One of the joys of living with cats is, every now and then, it will be your job to clean up a crime scene, dispose of (parts of, usually) a body, that sort of thing. They bring their prey home. That’s what cats do. Dogs are predators too, but only under the right circumstances. They’re mostly content to let us handle the food thing. Not cats. They are predators all the time. A well-fed, healthy cat is just a more efficient hunter, that’s all. You know all the time they’re purring in your lap or rubbing against your face they are still thinking “If I was as big as a leopard, I would totally eat you.” And they would.
So what has that got to do with the price of tea in Nepal?
I’m not sure myself, but I think it has something to do with the transformation of experience that turns everyday events into fiction. There’s a quote floating around and I don’t know who said it first, but it goes something like this: “A good writer can watch a cat stalking a mouse and then describe what it’s like to be stalked by a tiger.” I submit that this is the sort of thing we do every day, whether you’re a good writer or just want to become one. How else can you write convincingly from the viewpoint of a sentient spaceship or an alien? Odds are you’re not going to have any firsthand experience with either, but when the story calls for you to write from either viewpoint you have to do it and make it convincing, or you can kiss that particular story good-bye.
So how do you do this? Well, as the example above implies, paying attention to what goes on around you doesn’t hurt. You don’t need to be the greatest observer of humanity who ever lived to make this work for you, but we’re getting close to the heart of that “transformation of experience” I was on about above. Keep in mind, I’m not necessarily talking about the accumulation of experience—that’s a separate thing. Useful, sure. You can probably write convincingly about the operation and life within a sixteenth century star fort with no more experience of one than reading about it in a good history, though personal accounts written about people who lived and fought in them would definitely be a plus. Even so, for the telling detail there’s nothing like visiting an extant example, like the Castillo in St. Augustine. Stand on the ramparts. See what a sentry of the time would have seen. Feel the confines of the barracks and powder magazine, look out through the gunports.
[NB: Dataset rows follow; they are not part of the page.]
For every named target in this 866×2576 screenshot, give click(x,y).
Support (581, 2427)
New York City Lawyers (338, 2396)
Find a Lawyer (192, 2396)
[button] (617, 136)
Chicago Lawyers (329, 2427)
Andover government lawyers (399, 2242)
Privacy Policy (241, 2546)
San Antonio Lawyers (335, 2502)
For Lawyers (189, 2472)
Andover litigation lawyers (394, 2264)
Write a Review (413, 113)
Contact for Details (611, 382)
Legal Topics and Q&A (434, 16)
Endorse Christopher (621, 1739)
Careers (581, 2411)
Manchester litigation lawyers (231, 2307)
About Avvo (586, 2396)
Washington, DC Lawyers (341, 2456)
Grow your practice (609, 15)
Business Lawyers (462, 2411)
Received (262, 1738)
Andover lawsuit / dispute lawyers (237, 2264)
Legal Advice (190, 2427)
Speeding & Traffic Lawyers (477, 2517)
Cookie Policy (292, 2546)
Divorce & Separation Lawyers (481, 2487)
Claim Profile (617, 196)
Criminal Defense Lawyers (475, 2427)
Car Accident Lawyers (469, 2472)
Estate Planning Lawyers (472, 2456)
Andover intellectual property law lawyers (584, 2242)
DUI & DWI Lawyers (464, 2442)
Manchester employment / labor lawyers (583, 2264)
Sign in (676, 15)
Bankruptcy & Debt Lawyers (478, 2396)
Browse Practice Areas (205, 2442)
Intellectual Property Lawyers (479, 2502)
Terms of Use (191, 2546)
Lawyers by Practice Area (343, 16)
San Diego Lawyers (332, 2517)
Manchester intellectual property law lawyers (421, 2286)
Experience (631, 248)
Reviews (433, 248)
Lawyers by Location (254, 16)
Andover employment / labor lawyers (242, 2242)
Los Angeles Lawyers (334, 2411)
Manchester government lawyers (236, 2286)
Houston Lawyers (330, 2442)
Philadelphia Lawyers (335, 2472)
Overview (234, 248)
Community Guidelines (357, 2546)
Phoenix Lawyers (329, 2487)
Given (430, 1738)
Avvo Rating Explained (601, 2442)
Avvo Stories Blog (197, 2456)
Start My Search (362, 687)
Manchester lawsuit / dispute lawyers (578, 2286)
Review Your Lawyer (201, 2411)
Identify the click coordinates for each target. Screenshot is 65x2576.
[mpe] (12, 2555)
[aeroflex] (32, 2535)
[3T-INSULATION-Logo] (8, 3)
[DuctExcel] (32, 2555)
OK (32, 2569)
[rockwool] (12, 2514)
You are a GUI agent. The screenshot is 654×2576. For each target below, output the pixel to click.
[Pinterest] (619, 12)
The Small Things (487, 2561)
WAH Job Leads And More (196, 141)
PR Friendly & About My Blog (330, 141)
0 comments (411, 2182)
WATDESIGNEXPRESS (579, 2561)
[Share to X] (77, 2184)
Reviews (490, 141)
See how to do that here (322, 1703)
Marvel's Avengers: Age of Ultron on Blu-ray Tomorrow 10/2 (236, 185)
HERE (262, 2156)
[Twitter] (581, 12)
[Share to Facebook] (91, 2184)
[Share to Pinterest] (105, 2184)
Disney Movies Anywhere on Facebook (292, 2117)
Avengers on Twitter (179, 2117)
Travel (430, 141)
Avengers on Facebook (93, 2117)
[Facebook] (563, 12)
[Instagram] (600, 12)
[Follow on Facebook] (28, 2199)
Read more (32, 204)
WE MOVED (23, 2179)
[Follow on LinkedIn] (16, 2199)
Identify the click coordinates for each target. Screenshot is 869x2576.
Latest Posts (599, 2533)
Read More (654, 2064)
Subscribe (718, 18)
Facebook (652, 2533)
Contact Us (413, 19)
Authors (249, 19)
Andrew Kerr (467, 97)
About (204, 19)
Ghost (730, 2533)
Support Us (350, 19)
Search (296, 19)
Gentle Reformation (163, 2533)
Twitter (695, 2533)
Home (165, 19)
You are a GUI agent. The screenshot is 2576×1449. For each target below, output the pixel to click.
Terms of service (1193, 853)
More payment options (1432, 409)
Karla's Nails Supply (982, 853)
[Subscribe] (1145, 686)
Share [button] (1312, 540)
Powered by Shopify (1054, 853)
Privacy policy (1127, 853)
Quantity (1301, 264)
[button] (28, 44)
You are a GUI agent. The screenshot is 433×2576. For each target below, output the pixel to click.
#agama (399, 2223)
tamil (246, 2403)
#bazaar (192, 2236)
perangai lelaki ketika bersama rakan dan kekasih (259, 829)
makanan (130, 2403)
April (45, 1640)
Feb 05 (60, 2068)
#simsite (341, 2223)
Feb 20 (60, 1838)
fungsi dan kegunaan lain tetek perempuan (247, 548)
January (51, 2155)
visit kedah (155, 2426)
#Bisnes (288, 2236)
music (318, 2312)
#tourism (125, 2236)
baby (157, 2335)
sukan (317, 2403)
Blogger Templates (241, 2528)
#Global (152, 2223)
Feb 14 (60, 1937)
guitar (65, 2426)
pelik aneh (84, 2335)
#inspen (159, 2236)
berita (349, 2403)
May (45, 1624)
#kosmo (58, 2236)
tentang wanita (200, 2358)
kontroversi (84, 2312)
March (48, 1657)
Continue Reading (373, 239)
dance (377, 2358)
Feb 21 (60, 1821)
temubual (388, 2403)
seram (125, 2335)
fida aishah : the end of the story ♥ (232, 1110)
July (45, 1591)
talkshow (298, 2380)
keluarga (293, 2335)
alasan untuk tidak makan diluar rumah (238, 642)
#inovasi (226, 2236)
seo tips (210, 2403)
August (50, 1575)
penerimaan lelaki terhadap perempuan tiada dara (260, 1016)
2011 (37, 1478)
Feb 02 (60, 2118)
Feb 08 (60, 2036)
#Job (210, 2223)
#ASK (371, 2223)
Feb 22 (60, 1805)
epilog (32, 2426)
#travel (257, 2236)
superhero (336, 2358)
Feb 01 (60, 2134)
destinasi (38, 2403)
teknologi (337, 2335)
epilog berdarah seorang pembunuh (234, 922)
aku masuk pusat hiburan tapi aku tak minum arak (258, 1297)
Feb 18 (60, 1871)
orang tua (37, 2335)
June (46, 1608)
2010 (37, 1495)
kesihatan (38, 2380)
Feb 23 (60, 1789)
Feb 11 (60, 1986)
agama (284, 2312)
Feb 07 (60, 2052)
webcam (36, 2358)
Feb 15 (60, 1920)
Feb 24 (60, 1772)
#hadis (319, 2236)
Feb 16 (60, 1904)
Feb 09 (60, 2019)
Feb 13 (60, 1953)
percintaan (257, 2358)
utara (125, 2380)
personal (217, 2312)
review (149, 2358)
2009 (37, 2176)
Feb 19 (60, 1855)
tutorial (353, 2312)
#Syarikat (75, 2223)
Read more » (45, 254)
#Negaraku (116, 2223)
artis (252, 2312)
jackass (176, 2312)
Okay, so much for the obvious stuff. In order to transform experience, regardless of how it is acquired, into vivid and engrossing fiction, you need one more thing, without which most of the rest doesn’t matter—empathy. I’d go so far as to say that without at least a touch of empathy, your characters are never going to be anything more than plot devices. If you want them to come alive, for you and especially for the reader, you need empathy. Why?
For one simple reason—you are that character, whoever or whatever it is, even if they are based on another person entirely, and without empathy, you simply cannot make that transition from “you” to “them.” There’s a great deal of mystery floating about around this idea. “My characters talk to me” or “They feel like old friends” or “I know that scene didn’t work because X would never do such a thing” and so forth. Sounds almost mystical, but it really isn’t. It’s just empathy at work. Can you imagine what it feels to be that mouse stalked by that cat? Put yourself in its place? Then you can write about the frightened little girl trying to evade the tiger. It’s not so much of a stretch as it appears. To inhabit a character and write them well and accurately, you have to be able to see the world through their eyes, even if the character is nothing like you. Your experiences, passed through the prism of another person’s point of view, emotions, and perspective to become something else, part of someone else. Even though, really, that someone else is you. Except not. Exactly.
Actually, that’s about as mystical as it gets.